The Tax Return That Should Have Been Simple
Tommy filed his 2025 federal return on February 7, 2026, using a paid preparer who charges him $185 each year. He files as a sole proprietor on Schedule C, reporting his barbershop income. His gross receipts for 2025 came in at roughly $61,400 — lower than his typical year, in part because the wrist injury kept him out of the chair for about six weeks in the spring.
After accounting for self-employment tax, his estimated quarterly payments — which he’d made consistently throughout 2025 — and a deduction for his health insurance premiums, his preparer landed on a $1,380 federal refund. His Kentucky state return produced a separate refund of $214, which arrived in his bank account within nine days. The federal refund did not move.
According to IRS Where’s My Refund, the standard processing window for electronically filed returns is 21 days for most filers. Schedule C returns — which report self-employment income and are subject to higher scrutiny for claimed deductions — can take longer, particularly when the IRS flags a return for manual review. Tommy’s return had been sitting on “Return Received” status for weeks before finally moving to “Refund Approved” in early March. But approved, as many filers discover, is not the same as deposited.

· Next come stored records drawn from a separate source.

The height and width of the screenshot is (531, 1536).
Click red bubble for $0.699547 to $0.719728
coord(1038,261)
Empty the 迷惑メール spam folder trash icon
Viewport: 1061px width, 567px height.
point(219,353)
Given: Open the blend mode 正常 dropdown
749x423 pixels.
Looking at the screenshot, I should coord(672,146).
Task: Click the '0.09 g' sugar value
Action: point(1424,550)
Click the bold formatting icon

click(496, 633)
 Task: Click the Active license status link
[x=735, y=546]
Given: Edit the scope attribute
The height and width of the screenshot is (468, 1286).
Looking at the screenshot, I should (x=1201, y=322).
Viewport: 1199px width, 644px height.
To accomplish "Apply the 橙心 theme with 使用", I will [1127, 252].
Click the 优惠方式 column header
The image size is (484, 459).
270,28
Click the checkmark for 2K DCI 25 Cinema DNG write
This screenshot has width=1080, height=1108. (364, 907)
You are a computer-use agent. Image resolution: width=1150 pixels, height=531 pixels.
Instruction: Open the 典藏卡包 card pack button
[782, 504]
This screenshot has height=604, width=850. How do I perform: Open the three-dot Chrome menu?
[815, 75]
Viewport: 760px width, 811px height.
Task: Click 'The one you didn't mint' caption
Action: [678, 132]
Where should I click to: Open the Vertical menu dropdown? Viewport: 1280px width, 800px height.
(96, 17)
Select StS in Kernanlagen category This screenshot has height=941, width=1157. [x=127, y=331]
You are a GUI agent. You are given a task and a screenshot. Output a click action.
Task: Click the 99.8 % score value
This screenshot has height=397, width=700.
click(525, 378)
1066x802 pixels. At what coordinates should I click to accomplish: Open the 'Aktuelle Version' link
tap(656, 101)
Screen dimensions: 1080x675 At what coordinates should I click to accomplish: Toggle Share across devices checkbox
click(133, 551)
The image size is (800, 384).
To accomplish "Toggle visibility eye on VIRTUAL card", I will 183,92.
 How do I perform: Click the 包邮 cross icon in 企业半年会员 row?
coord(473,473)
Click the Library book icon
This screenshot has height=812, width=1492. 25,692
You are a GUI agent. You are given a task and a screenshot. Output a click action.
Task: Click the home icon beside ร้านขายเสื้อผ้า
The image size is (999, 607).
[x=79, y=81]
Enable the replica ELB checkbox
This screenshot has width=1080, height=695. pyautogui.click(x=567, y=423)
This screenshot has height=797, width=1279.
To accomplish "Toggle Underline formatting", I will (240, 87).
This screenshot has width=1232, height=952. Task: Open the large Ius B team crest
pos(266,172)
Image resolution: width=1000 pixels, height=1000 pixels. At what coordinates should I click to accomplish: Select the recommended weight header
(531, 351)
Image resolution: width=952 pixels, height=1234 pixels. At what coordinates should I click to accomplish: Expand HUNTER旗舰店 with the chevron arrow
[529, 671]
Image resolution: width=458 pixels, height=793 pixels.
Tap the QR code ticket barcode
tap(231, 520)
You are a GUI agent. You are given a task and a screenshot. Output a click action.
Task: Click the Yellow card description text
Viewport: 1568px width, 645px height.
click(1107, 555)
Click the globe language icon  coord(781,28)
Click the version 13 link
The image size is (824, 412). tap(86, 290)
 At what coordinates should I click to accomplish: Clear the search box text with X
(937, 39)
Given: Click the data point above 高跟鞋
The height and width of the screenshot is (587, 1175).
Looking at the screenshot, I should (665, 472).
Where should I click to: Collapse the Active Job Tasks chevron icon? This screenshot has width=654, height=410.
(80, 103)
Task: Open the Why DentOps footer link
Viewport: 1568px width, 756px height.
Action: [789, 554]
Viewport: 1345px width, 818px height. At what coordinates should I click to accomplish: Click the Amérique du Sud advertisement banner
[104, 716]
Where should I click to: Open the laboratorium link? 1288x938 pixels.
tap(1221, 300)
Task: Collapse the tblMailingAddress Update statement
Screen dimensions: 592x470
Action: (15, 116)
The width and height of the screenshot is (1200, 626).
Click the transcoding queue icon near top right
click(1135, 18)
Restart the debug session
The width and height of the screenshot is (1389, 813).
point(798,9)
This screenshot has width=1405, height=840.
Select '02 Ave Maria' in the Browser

What the IRS Portal Actually Told Him
Tommy checked Where’s My Refund almost every morning. He described this ritual without drama — it was just something he did before opening the shop, like checking his phone for appointment cancellations. “It said approved for two and a half weeks before it gave me a deposit date,” he told me. “Then the deposit date came and went and nothing showed up.”
The date the portal had displayed was March 12. On March 13, Tommy called the IRS helpline — 1-800-829-1040 — and waited on hold for approximately 55 minutes before reaching an agent. The agent confirmed the refund had been approved and reissued a direct deposit trace number, telling him to allow an additional five to ten business days.
This situation — a refund approved by the IRS but not received by the taxpayer — is more common than most people assume. According to the IRS Taxpayer Advocate Service, processing and payment bottlenecks disproportionately affect self-employed filers whose returns include Schedule C, Schedule SE, and adjustments for health insurance deductions — exactly the profile of Tommy’s return.
The Refund Arrives — 73 Days Late
I followed up with Tommy by phone on March 21, 2026. He told me the $1,380 had finally deposited that morning — 42 days after the original 21-day window had elapsed, and 10 days after the IRS agent told him to wait five to ten business days. He found out when his bank app sent him a notification while he was in the middle of a fade cut.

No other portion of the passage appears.